In the example above, the errors incurred by the rectangular approximation weren’t perceptible, so I spent some time looking for cases where they could be heard, and especially for cases where the amount of frequency drift increased over time.

In the linear sweep example above, we can put a tight bound on the error in part because $\omega(t)$ is linear. I suspected that a higher-order function might incur more error, so I started looking at other ways of bounding the error for an arbitrary (differentiable) function. One way to do that is to take the first-order Taylor series approximation of $\omega(t)$, using a nearby point and the derivative of the frequency $\omega’(t_n)$ at that point (and continuing to assume that $t_{n-1} < t < t_n$).

\[\omega(t) \approx \omega(t_n) - \omega'(t_n)(t_n - t) = \omega(t_n) + \omega'(t_n)(t - t_n)\]

Put another way, we can approximate the frequency at an arbitrary point, using the frequency at one of the sampled points and the change in frequency at that point.

Plugging this into the definition of the frequency error gives us:

\[\epsilon_\omega(t) \approx \omega(t_n) + \omega'(t_n)(t - t_n) - \omega(t_n) = \omega'(t_n)(t - t_n) < |\omega'(t_n)|\Delta t\]

That is, the error is bounded, approximately, by the derivative of the frequency times the distance between samples. Or equivalently,

\[\epsilon_\omega(t) \lessapprox \frac{|\omega'(t_n)|}{f_s}\]
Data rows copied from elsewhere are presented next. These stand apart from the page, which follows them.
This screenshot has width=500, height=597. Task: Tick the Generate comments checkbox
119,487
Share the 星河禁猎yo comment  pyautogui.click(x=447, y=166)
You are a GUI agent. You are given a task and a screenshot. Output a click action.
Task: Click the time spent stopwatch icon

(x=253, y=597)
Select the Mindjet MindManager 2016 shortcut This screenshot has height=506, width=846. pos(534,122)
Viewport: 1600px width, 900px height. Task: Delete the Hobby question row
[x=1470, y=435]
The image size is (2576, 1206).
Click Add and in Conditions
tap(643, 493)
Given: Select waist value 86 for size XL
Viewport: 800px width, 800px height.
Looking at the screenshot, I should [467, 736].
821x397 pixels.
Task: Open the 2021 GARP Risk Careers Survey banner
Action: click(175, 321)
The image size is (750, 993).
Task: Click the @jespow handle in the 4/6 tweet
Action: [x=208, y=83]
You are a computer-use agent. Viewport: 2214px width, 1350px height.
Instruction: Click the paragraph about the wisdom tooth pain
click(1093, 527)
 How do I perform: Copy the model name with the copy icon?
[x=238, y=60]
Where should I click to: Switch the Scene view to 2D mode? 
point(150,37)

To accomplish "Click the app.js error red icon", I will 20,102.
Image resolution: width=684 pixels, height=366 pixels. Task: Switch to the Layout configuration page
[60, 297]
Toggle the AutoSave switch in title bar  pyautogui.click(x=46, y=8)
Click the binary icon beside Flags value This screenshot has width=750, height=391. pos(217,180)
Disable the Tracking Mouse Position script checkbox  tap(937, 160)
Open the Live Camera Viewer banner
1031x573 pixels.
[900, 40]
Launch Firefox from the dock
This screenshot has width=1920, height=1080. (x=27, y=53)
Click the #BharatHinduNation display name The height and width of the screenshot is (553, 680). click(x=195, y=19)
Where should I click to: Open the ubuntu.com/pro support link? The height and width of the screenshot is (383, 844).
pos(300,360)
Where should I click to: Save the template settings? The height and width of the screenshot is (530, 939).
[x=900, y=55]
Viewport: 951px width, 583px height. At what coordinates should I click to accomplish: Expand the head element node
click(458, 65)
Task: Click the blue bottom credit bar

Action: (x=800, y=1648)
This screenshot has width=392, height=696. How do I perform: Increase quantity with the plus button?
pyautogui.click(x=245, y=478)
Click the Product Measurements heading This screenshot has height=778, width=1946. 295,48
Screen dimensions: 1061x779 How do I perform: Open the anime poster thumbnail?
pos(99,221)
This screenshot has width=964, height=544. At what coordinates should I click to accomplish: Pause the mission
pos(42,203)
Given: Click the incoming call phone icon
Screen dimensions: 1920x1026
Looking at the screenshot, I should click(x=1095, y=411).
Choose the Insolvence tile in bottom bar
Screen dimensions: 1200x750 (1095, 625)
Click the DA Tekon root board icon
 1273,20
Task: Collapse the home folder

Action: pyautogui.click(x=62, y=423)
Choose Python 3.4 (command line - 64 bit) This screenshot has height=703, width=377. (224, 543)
If we’re looking for a perceptible error — say, greater than 1 Hz — then the ratio of the angular frequency to the sampling rate would need to be greater than $2\pi$.

\[2\pi < \frac{|\omega'(t_n)|}{f_s}\]

That means that for the error to be perceptible, the frequency must change faster than the sampling rate:

\[f_s < |f'(t_n)|\]

That’s really fast! The range of human hearing is about 20 Hz to 20,000 Hz, so if $f_s$ = 44,100, the frequency would need to cross that entire range in less than half a second! That’s going to sound like a laser blast, and there’s no way that a 1 Hz shift in frequency is going to be something you can hear.

You might consider a case where the frequency changes quickly, but goes up and down (and therefore stays within the range of human hearing for longer than half a second). But while rectangle method overestimates the integral for increasing functions, it underestimates the integral for decreasing functions, so any errors incurred while going up will be canceled out coming down.

So it turns out that this simple approximation using rectangles is more than good enough: we don’t even need to use the trapezoid method. My intuition for this is that the rectangle method is able to “catch up” with any changes in the frequency at each sample; so unless there are significant changes to the frequency “between” samples, the errors will be small.

Summary

Unlike many other aspects of the physical world, we perceive sound as the derivative of a physical process rather than the process itself: we perceive the frequency of a tone, rather than the displacement of air particles. To faithfully generate sounds with particular frequencies, we must calculate this displacement using the desired instantaneous frequency. This means calculating the definite integral of frequency.

In cases were we can’t (or don’t want to) integrate frequency analytically, we can approximate it using a number of different methods, but for sound generation, a simple rectangular method is sufficient.

While implementing a software synthesizer, I often came across this technique described as “direct digital synthesis.” (Or more specifically, the numerically controlled oscillator portion of DDS.) It seemed to be discussed either in the context of specialized hardware or further software optimizations (for example, using lookup tables to avoid computing $\sin$ for each iteration). Ultimately, however, if we want to synthesize a sine wave with a non-constant frequency — and we can’t compute that integral analytically — we need to do some sort of approximation of that integral. That is, we need to compute a series of discrete sums, and that is exactly what DDS does.

(A final caveat: I’m no expert in these techniques and am simply writing up what I think I’ve learned. It’s possible I’ve made (still more) mistakes! If I have, please let me know.)